The practical treatment of Bartolomé Esteban Murillo’s altarpiece Virgin and Child in Glory (1673) finished in August, marking the end of a year-long major conservation project, which you can track in my previous blog posts.
The dramatic history of the painting, including the cutting and removal of the central section of the Madonna and Child, meant that two pieces from the same artwork had separate histories, and thus visually aged differently.
Therefore, the aim of this phase of treatment was to reduce the distraction caused by cutting line around the Madonna and Child by retouching the areas of loss.
In addition, my goal was to balance the subtle differences that developed between the two sections of the painting while they were separated.
There are different approaches and techniques used in the field of conservation to retouch artworks as well as many rationales but they all share the same intent to respect the artist’s work and to reduce the intervention made by the conservator.

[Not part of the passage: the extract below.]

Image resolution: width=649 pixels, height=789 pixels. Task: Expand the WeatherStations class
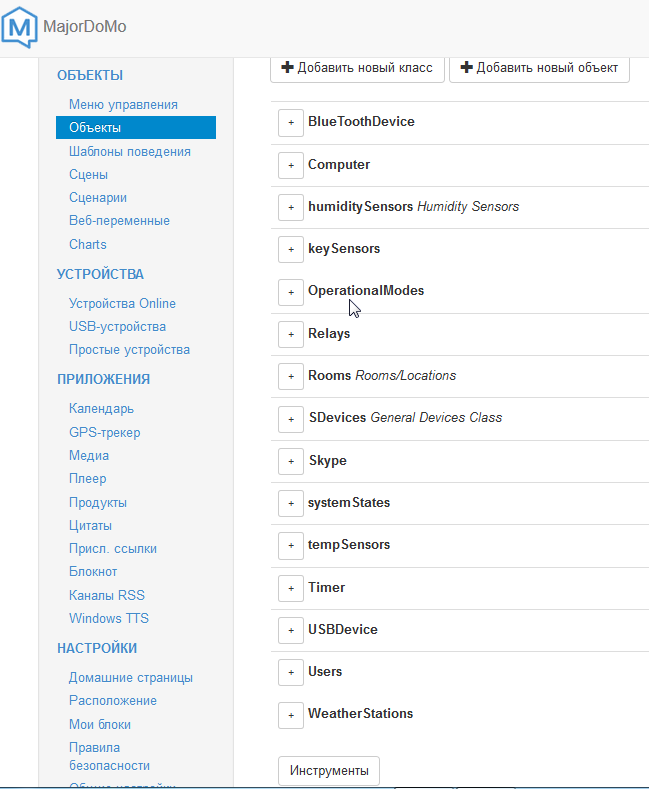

As a result, retouching done by the conservator should be stable and readily reversible. I re-varnished the painting as a protective measure and to re-saturate the surface. I then carried out the retouching over this layer, which will allow my retouching to be easily removable in the future without effecting the original surface.
After retouching was complete a final varnish was applied to unify the surface. Then, the painting was photographed, framed, and then installed in the Walker Art Gallery!
I travelled up to the Walker Art Gallery to see the painting re-hung by our excellent art handling team. Walking into Room Three I was struck by the size and grandeur of the painting. After spending months working millimetres from the surface and focusing on the details it was fantastic to see the whole work, framed and on the wall.
It is a unique experience to see all three works to relating to Murillo’s Virgin and Child and Glory together; the altarpiece, the oil sketch and the copy of the central section that was inserted into the altarpiece when the original central section was cut out. The copy was simultaneously examined and treated by Paintings Conservator Rebecca Kench.
Viewing all the paintings with the new information that was uncovered during this fantastic project made the story of these works come to life. I hope you can come and see all that was revealed during this project, which was made possible by the Art Fund.